Certains ont dit qu’il fallait ne toucher aux lois que d’une main tremblante. Sur ce texte, en effet, peut-être plus que sur tout autre, nous devons avoir la main tremblante et le propos mesuré, tant les questions abordées sont difficiles et complexes. En ce qui me concerne, je le fais avec humilité.
Nous constatons tous les progrès fulgurants de la science : il y a quelques décennies, nul n’aurait pu penser que nous irions si loin, si vite, jusqu’à toucher aux fondements mêmes du vivant. Ce que nous avons à traiter, c’est l’écart grandissant entre ces progrès scientifiques et la capacité d’assimilation de la société.
Il s’agit d’un difficile équilibre à trouver. Certains ont évoqué des situations personnelles touchantes, le vécu de personnes de leur entourage, ayant trait aux difficultés de couples en mal d’enfant, aux problèmes liés à la maladie ou au handicap. Face à ces situations personnelles et à ces demandes très fortes, nous devons, lorsque les moyens techniques existent, apporter des réponses, mais il faut aussi poser des principes dans la loi pour éviter les dérives : l’eugénisme, la marchandisation…
Il existe un certain nombre de bornes auxquelles se réfère chacun d’entre nous, quelles que soient ses convictions intimes et ses croyances. Si toutes sont, à mes yeux, respectables, je crois que, sur un point au moins, nous pouvons nous retrouver : la dignité humaine, qui est inviolable et doit être protégée. La volonté de défendre les plus vulnérables doit également être un moteur de notre action.
L’un des points essentiels de ce texte a trait au statut de l’embryon. Nous sommes souvent revenus sur cette problématique forte – et pour cause : ne l’avons-nous pas tous été ? La réponse à la question de ce qu’est l’embryon – une chose, une personne, une réalité intermédiaire, ce que certains appellent un corps embryonnaire – est un élément essentiel à la compréhension des différentes positions possibles. En ce qui me concerne, je dis oui à la recherche sur l’embryon, mais non à l’embryon comme matériau de recherche.
La question qui en découle est celle des embryons dits surnuméraires, au nombre de 170 000, et conservés en état de congélation. Il est clair que nous devons être très prudents, et je pense personnellement que nous n’avons pas à les conserver. Je le dis de façon responsable : demain la situation peut être différente, et si nous ne mettons pas dès à présent des garde-fous, nous risquons gros.
Il faut qu’il y ait, préalablement à toute volonté de procréer, un projet parental. Les questions du diagnostic prénatal, du dépistage des maladies par le biais des DPI, sont posées. Si le risque d’eugénisme n’existe pas directement, nous ne pouvons exclure qu’il existe de manière larvée. Dans une société où celui qui est jeune, beau, riche, intelligent, a plus de chances et de possibilités que d’autres, il ne faudrait pas qu’un déterminisme scientifique prenne le pas sur le mystère et les hasards de la vie.

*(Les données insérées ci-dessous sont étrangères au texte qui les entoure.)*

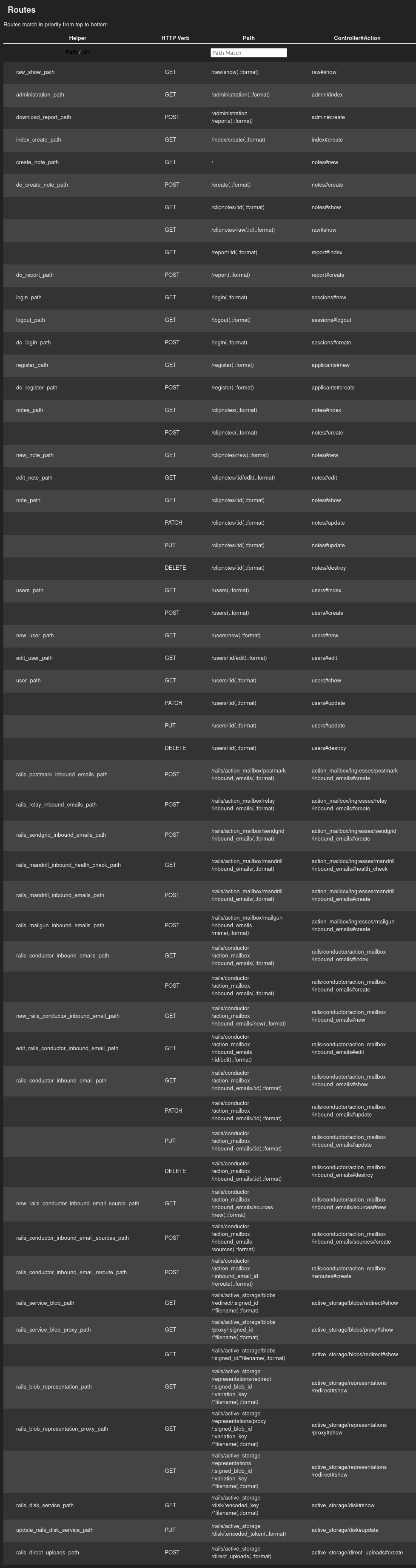The image size is (416, 1568).
Task: Select the download_report_path helper text
Action: pyautogui.click(x=43, y=117)
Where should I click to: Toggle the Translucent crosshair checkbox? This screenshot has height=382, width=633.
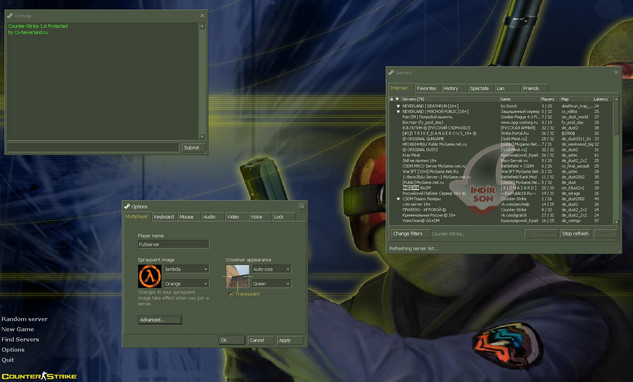click(x=231, y=294)
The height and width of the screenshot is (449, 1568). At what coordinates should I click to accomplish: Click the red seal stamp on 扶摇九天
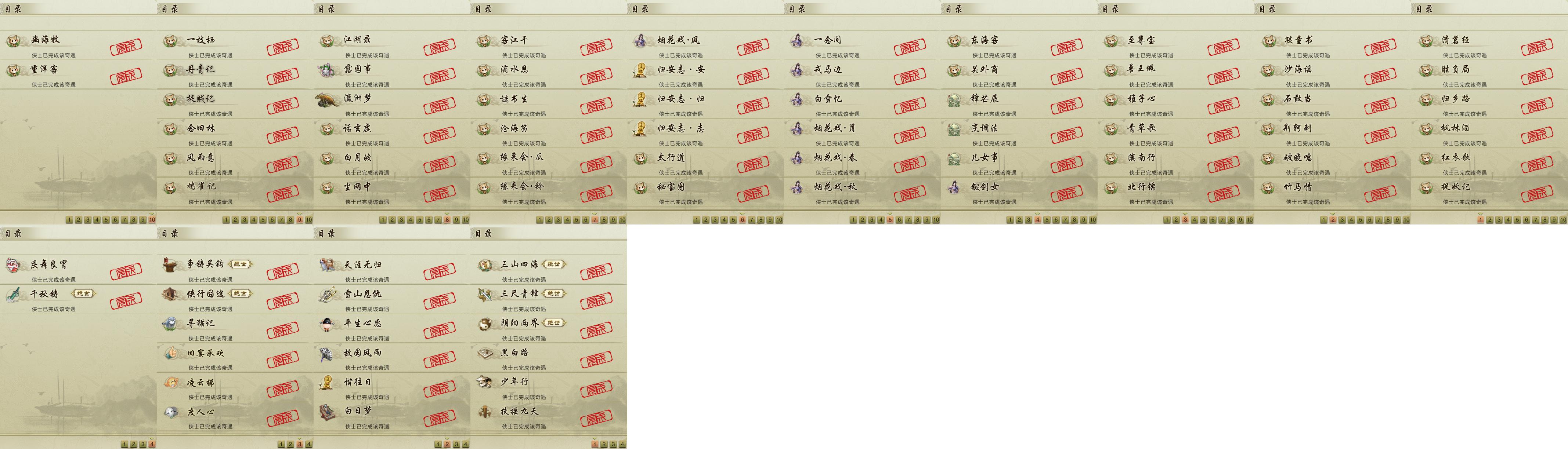pyautogui.click(x=596, y=419)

Oui à l’assistance médicale à la procréation. Oui au don de gamètes dès lors qu’il reste anonyme. Non à la gestation pour autrui. Oui à l’utilisation du sang du cordon ombilical, aux travaux sur les cellules adultes. Au-delà, il faut favoriser l’information, la recherche, favoriser aussi, pour celles et ceux qui sont en mal d’enfant, l’adoption ; même si le thème n’est pas directement lié au débat, il est important.
De nombreux collègues ont évoqué les dons d’organes. Bien entendu, il faut les favoriser, passer d’une réalité quelque peu statique à des schémas plus actifs. Il est en effet des situations personnelles pour lesquelles il est important de faire que ces dons se généralisent.

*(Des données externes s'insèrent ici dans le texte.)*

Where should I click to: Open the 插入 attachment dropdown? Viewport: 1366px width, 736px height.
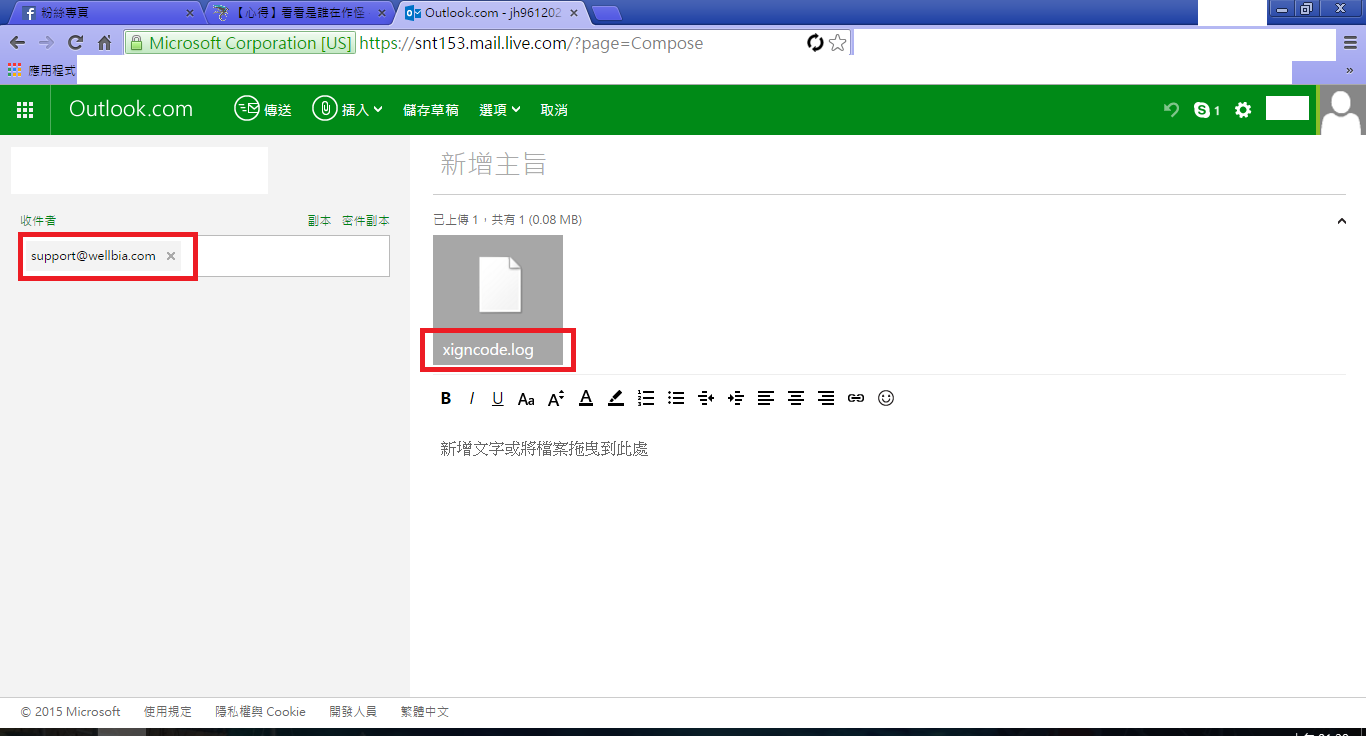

« Seul l’amour peut garder quelqu’un vivant », disait Oscar Wilde : l’amour pour donner la vie, l’amour pour sauvegarder la vie, l’amour pour prolonger la vie. Je crois que, pour légiférer sereinement, il faut le respect. Sur ce texte, plus que sur les autres, respectons-nous ! (Applaudissements sur les bancs du groupe NC et sur plusieurs bancs du groupe UMP.)